Normandy and Pietermaritzburg
June 8, 2021
TODAY, June 6, marks the anniversary of the Allied invasion of Normandy in 1944. It is also, given the time difference, the day in 1893 (June 7th, over there) that Mohandas Gandhi was thrown off a train at Pietermaritzburg, South Africa. The former event marked the beginning of the end of World War II. The latter — if we can truly grasp its significance — marked the beginning of the end of all wars.
In 1893 Gandhi was not yet styled “Mahatma,” or Great Soul — an appellation he disliked intensely — and the word “nonviolence” had yet to enter the English language. The violence that was temporarily suspended, or shall we say rearranged, in WWII continues unabated, in many forms. But nonviolence is slowly gaining on it.
Two years after the conclusion of WWII the British domination of India also came to an end. Moreover, some fifty other nations got free of one or another form of colonialism; it could be said that an entire dark period of history came to an end. This can be attributed, at least indirectly, to the loss of prestige of Europe and the West after its two brutal internecine wars, but it can be attributed much more directly to India’s freedom struggle, at the climax of which, the Salt Satyagraha of 1930, an American journalist, Webb Miller, wired in to the Chicago Tribune that “any ascendancy the West had over India was lost here today.”
But there is an even greater significance to what began that night in Pietermaritzburg and led to Independence Day, 15 August, 1947, for on that day Great Britain and India together, amicably, declared India free. As British historian Arnold Toynbee wisely noted, “He (Gandhi) made it impossible for us to go on ruling India. But he made it possible for us to leave without rancour and without humiliation.”
It was his utter refusal to accept humiliation or inflict it on anyone, no matter their cruelty and shortcomings, that moved Gandhi not to run back to India but to stay and fight what Europeans had done to him at Pietermaritzburg.
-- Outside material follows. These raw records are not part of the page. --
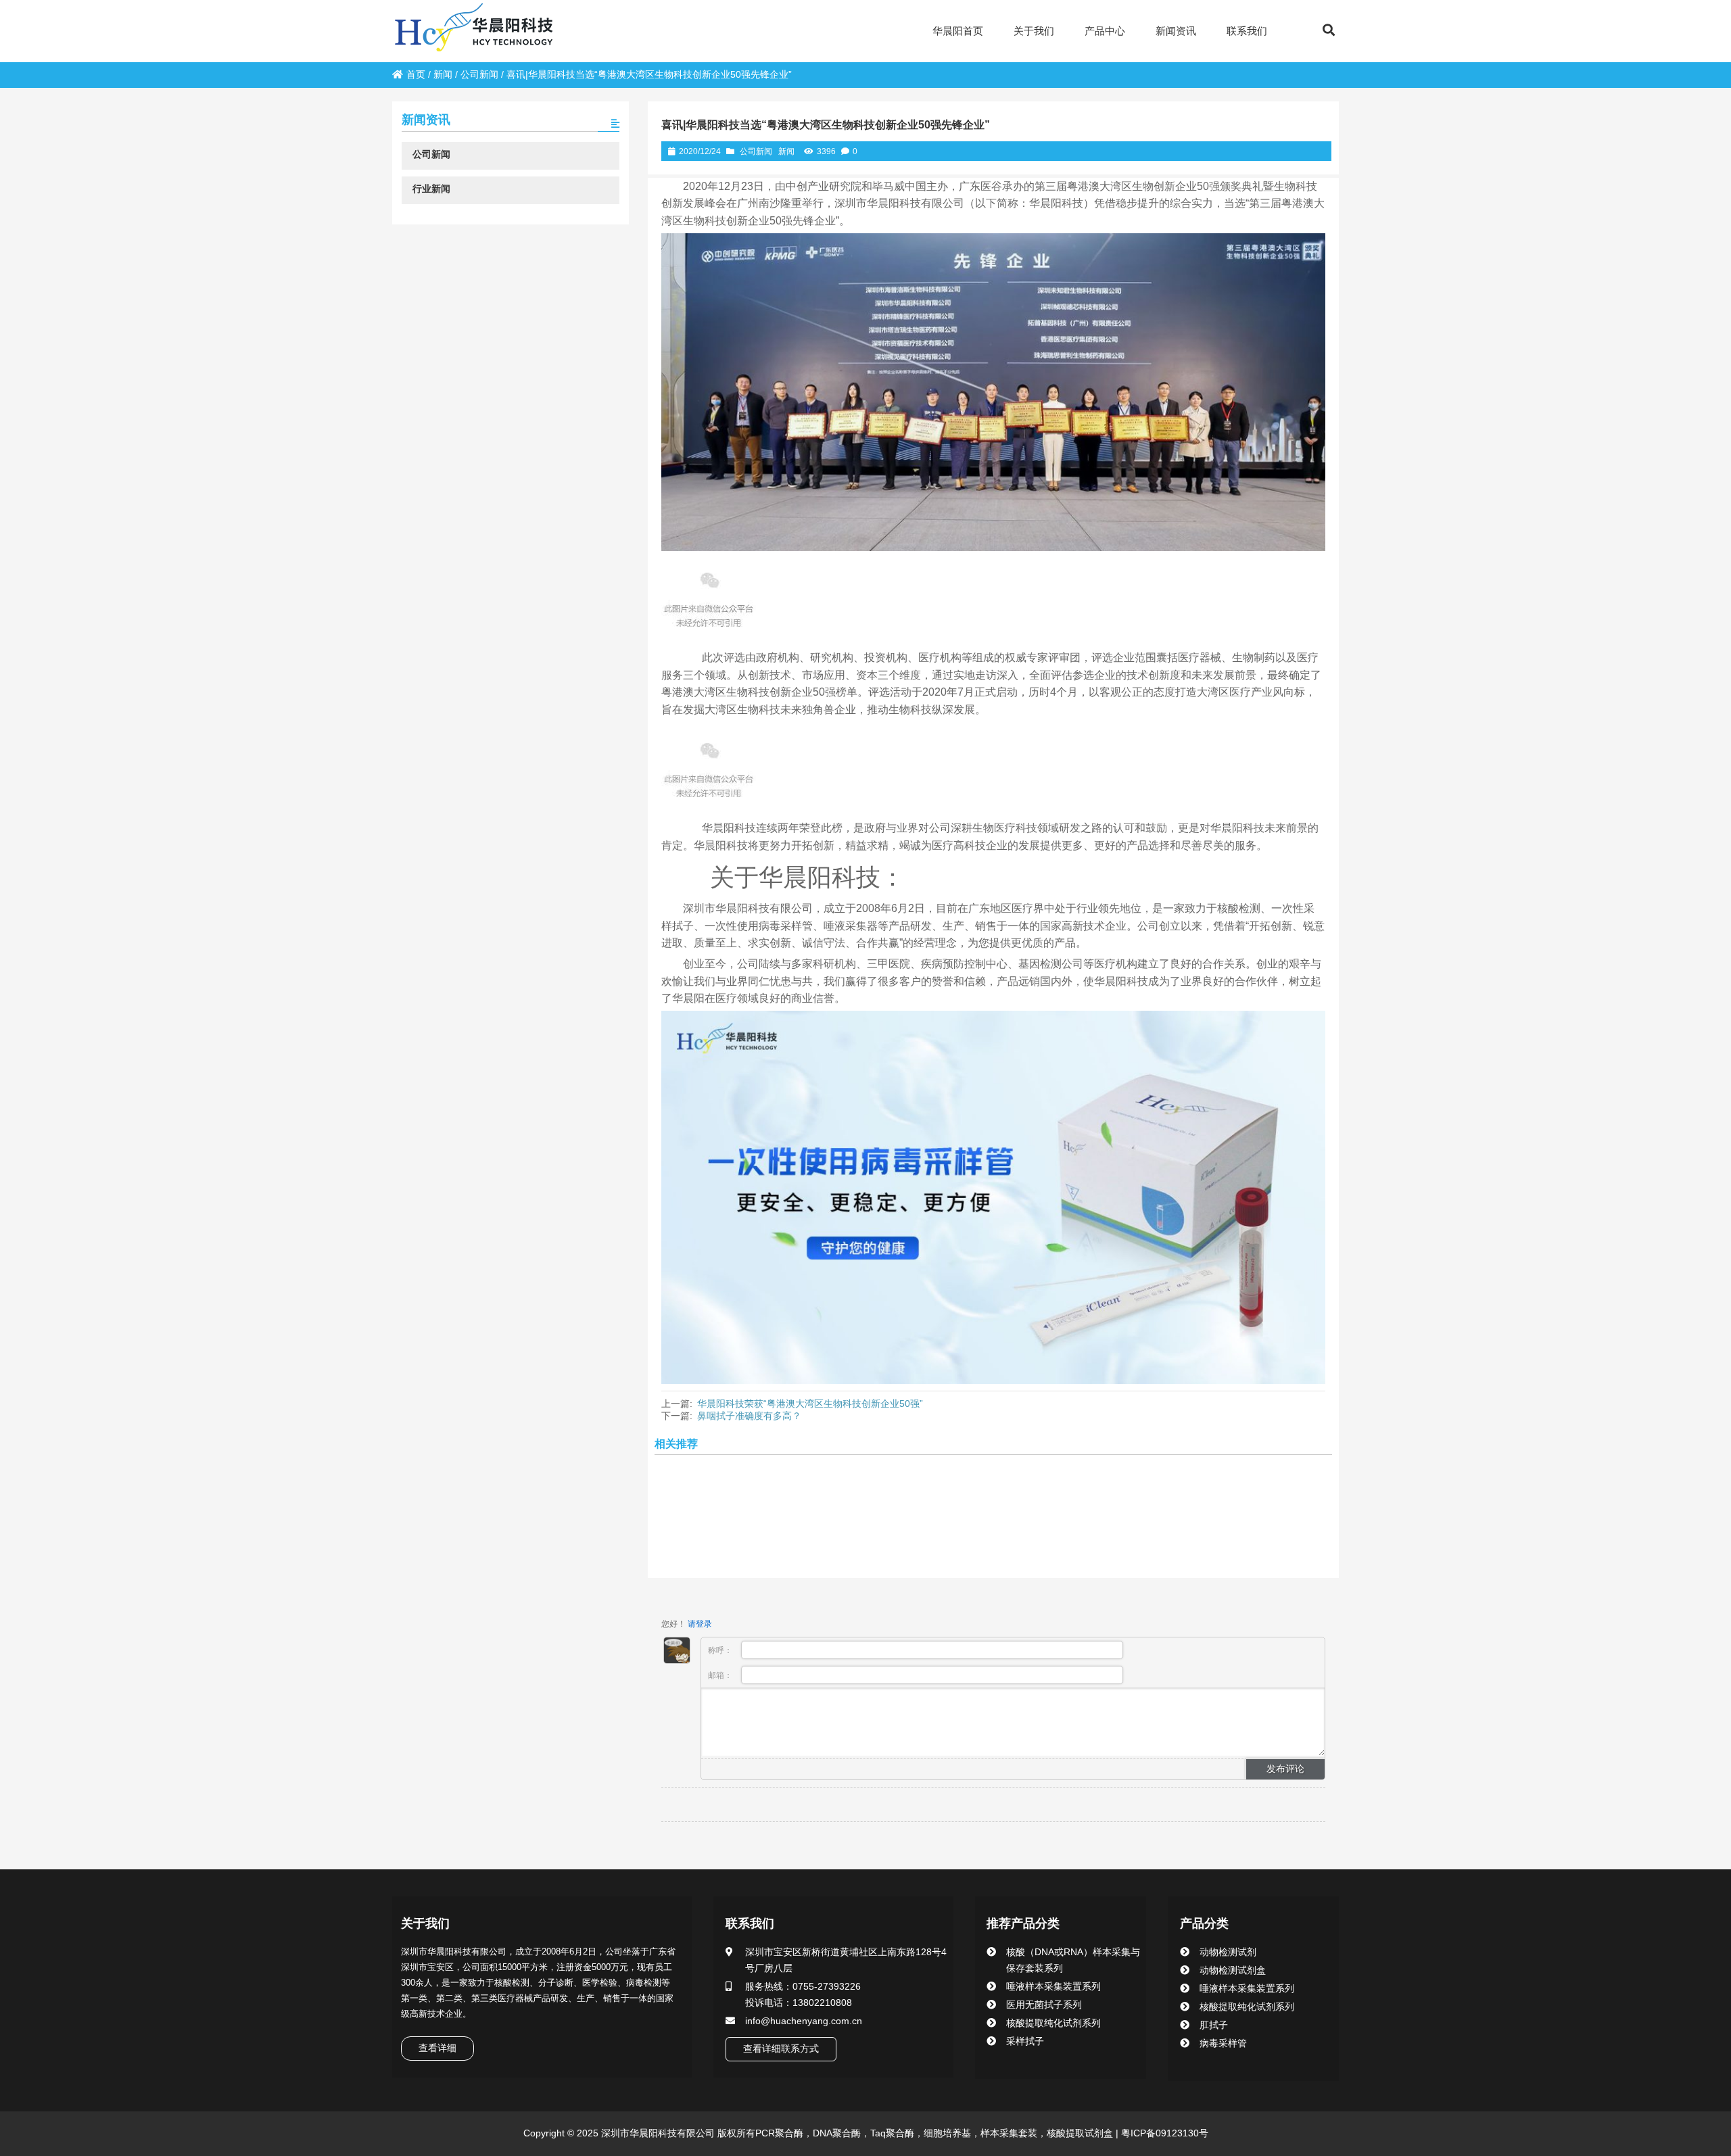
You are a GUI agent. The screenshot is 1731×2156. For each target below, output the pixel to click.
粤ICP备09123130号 (1163, 2133)
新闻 (442, 74)
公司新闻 (479, 74)
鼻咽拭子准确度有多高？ (749, 1415)
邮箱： (721, 1675)
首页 (415, 74)
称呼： (721, 1650)
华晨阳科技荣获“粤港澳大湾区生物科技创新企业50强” (810, 1403)
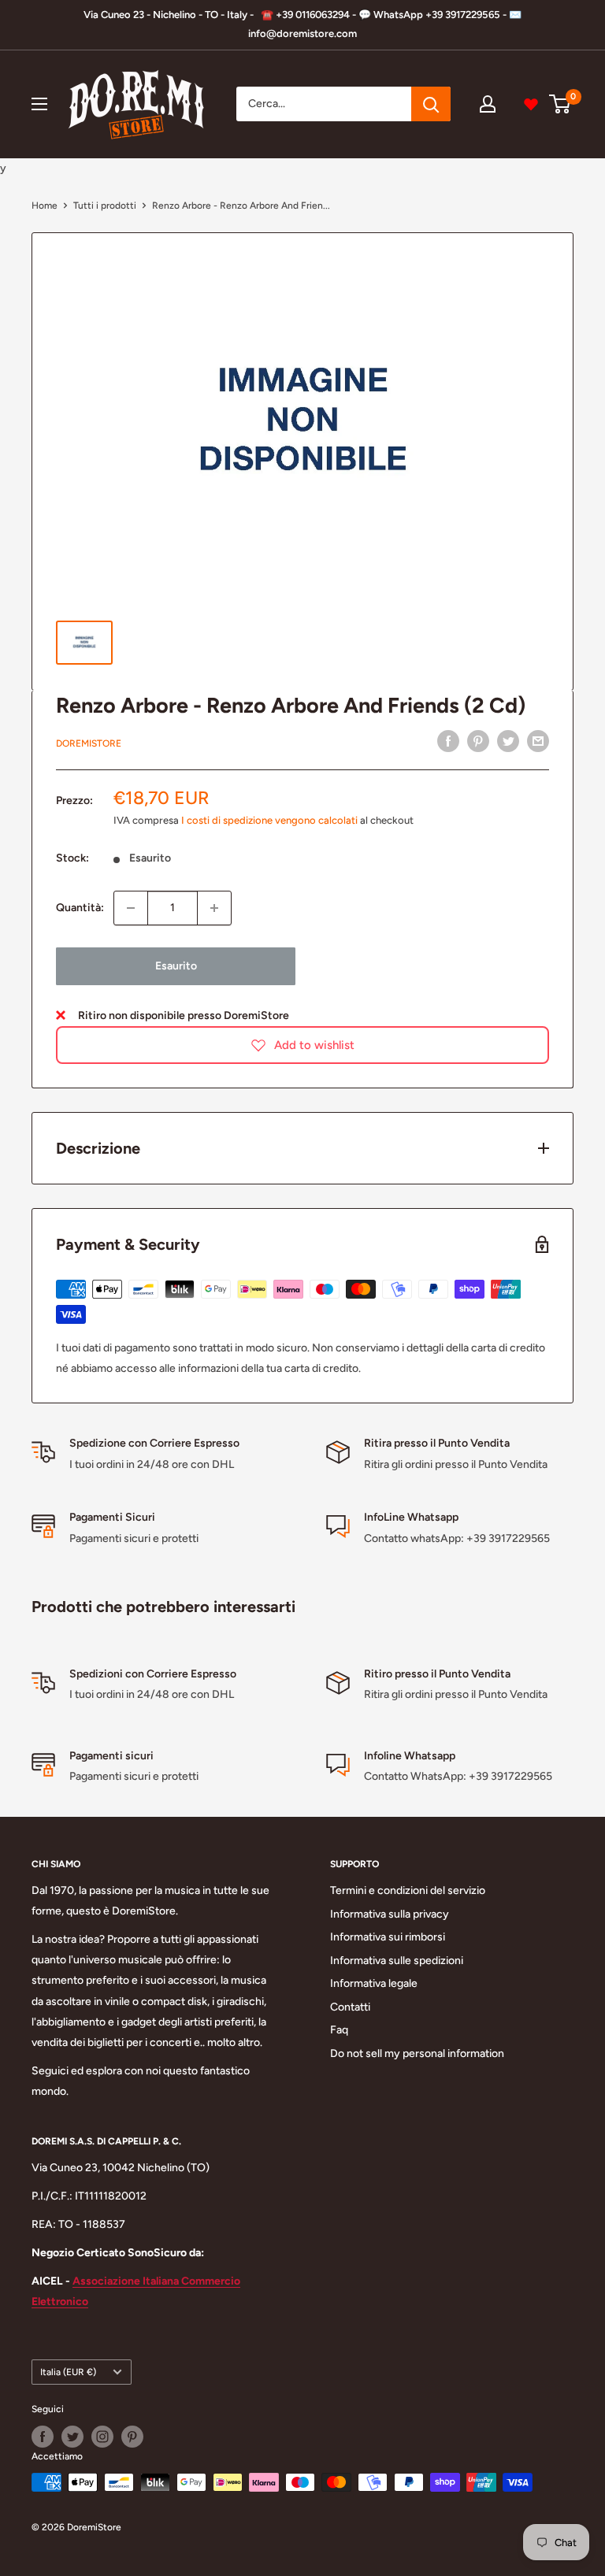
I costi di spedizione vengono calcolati (269, 820)
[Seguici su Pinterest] (132, 2437)
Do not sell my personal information (417, 2053)
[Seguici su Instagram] (102, 2437)
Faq (339, 2030)
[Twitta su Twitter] (508, 741)
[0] (560, 104)
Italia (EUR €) (68, 2372)
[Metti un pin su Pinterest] (478, 741)
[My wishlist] (531, 104)
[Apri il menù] (39, 104)
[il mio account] (488, 104)
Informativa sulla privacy (389, 1914)
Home (45, 205)
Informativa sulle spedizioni (396, 1960)
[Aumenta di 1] (214, 908)
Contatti (350, 2007)
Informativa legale (374, 1983)
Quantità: (80, 907)
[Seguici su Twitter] (72, 2437)
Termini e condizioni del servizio (407, 1890)
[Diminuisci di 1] (130, 908)
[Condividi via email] (538, 741)
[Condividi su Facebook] (448, 741)
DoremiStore (88, 743)
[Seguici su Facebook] (43, 2437)
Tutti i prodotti (104, 205)
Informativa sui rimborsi (387, 1937)
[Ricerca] (431, 104)
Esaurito (176, 966)
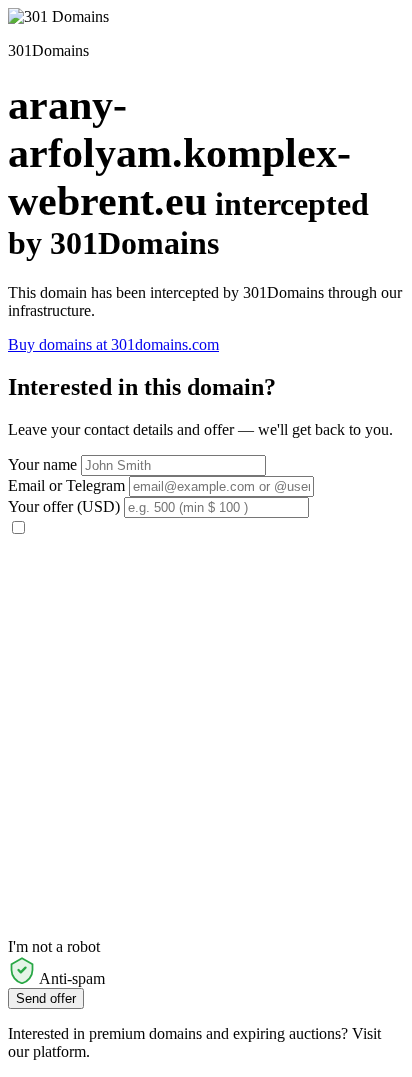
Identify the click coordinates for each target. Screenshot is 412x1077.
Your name (42, 464)
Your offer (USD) (64, 506)
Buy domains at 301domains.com (113, 344)
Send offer (46, 998)
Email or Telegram (66, 485)
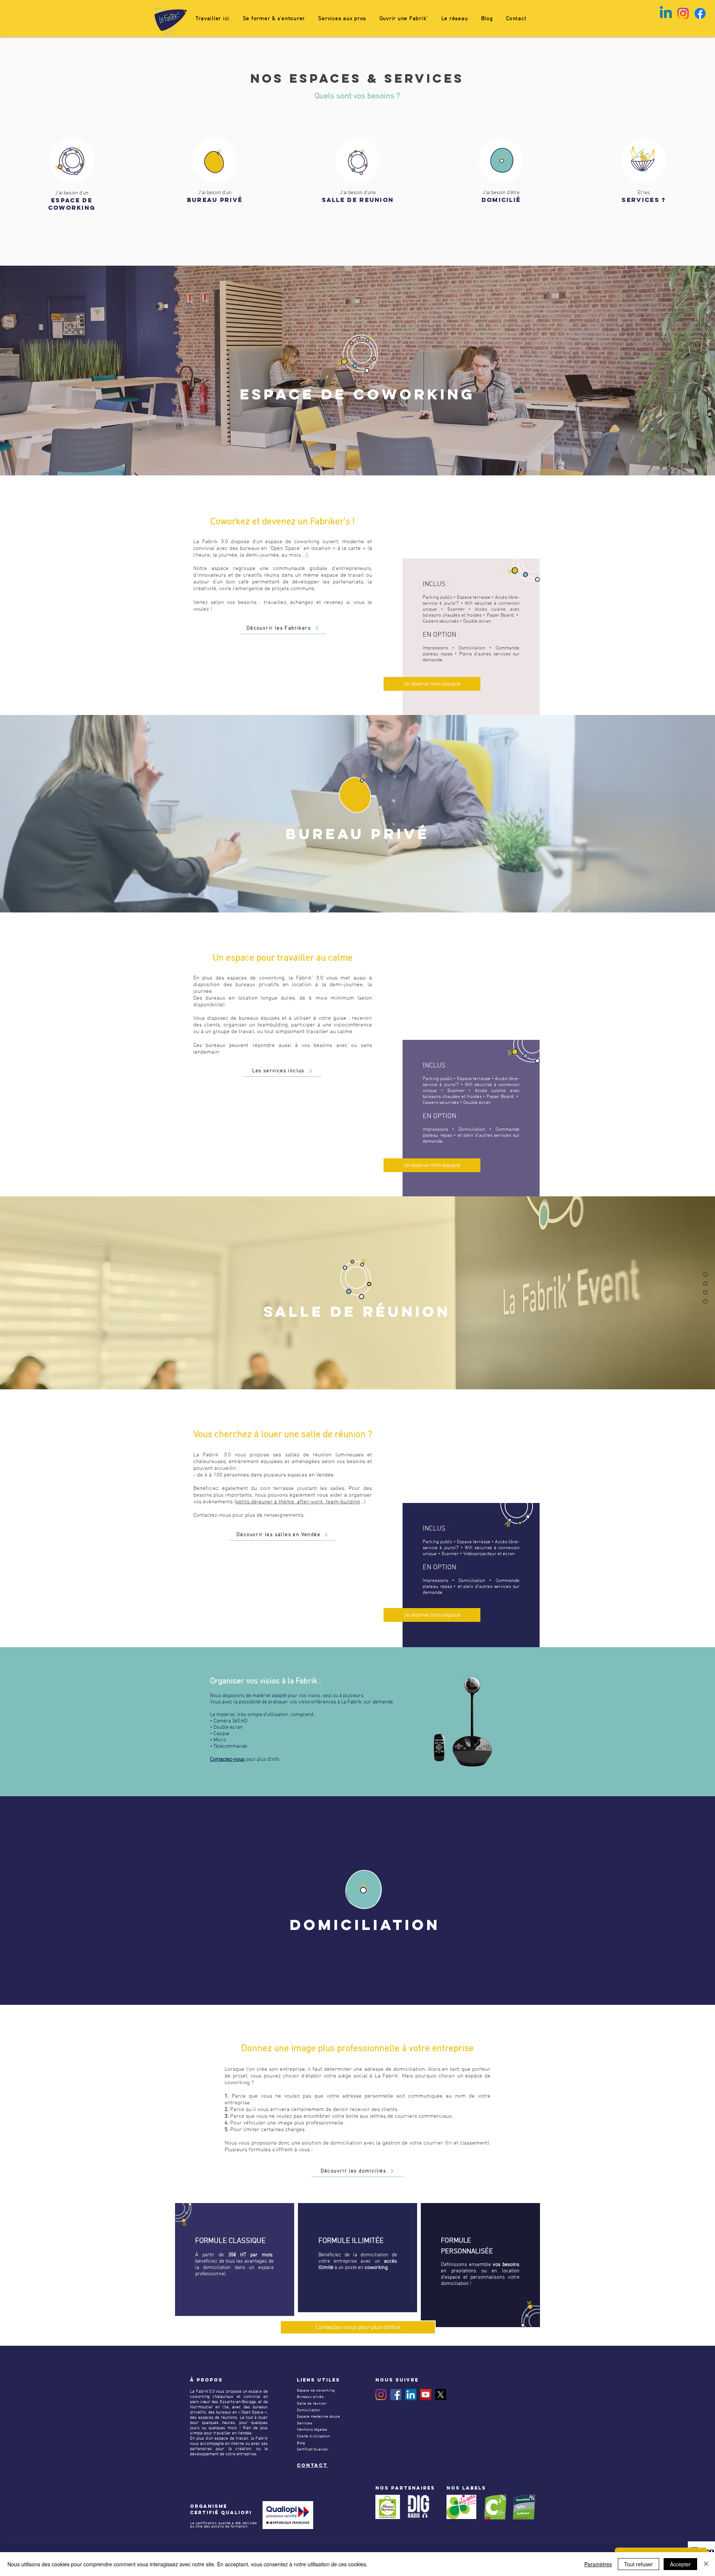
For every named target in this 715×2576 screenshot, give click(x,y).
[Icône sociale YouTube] (425, 2394)
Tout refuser (638, 2564)
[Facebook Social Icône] (395, 2394)
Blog (301, 2443)
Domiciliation (308, 2410)
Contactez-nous (227, 1759)
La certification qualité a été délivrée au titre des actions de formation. (223, 2525)
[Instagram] (381, 2394)
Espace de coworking (316, 2390)
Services (304, 2423)
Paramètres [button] (598, 2564)
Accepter (680, 2564)
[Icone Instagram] (683, 13)
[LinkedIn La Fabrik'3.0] (410, 2394)
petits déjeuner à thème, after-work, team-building (298, 1502)
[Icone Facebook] (700, 13)
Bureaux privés (310, 2397)
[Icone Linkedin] (665, 13)
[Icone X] (440, 2394)
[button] (274, 18)
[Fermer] (706, 2564)
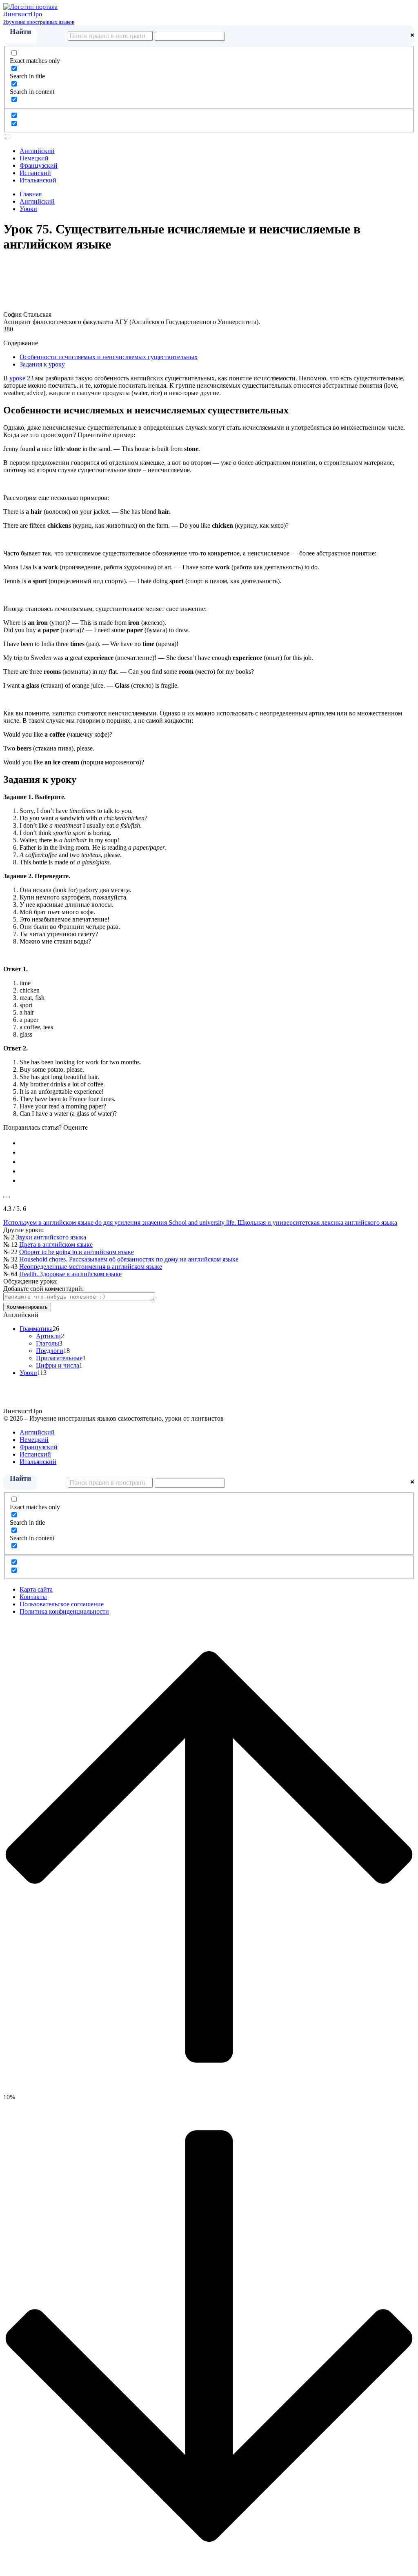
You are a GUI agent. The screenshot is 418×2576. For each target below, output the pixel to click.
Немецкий (34, 158)
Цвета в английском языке (56, 1244)
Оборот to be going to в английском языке (76, 1251)
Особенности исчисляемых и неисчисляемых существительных (109, 356)
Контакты (33, 1596)
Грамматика (36, 1328)
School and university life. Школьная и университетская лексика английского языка (282, 1222)
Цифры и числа (57, 1365)
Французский (39, 165)
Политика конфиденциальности (64, 1611)
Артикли (48, 1335)
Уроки (28, 1372)
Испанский (35, 172)
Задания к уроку (42, 364)
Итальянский (38, 180)
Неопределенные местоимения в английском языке (90, 1266)
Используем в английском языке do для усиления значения (85, 1222)
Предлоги (49, 1350)
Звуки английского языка (51, 1237)
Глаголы (47, 1343)
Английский (37, 150)
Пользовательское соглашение (62, 1604)
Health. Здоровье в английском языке (70, 1273)
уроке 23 (21, 378)
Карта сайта (36, 1589)
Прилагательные (59, 1358)
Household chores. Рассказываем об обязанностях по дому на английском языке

Since India’s Independence Day the world has seen (if you know where to look) a remarkable growth in both the quantity and quality of nonviolence; in the number of places where it has been applied, almost always successfully, the range of techniques people have learned, and the various schools and programs where they can learn it — including, of course, the essential “finishing school” of direct experience.
Yet the celebrations of Normandy will be far greater and more widely recognized than whatever celebration we will see of Pietermaritzburg, and that is a measure of how far we have yet to go in learning what makes for a successful life that takes us closer, rather than further, to the fulfillment of human destiny.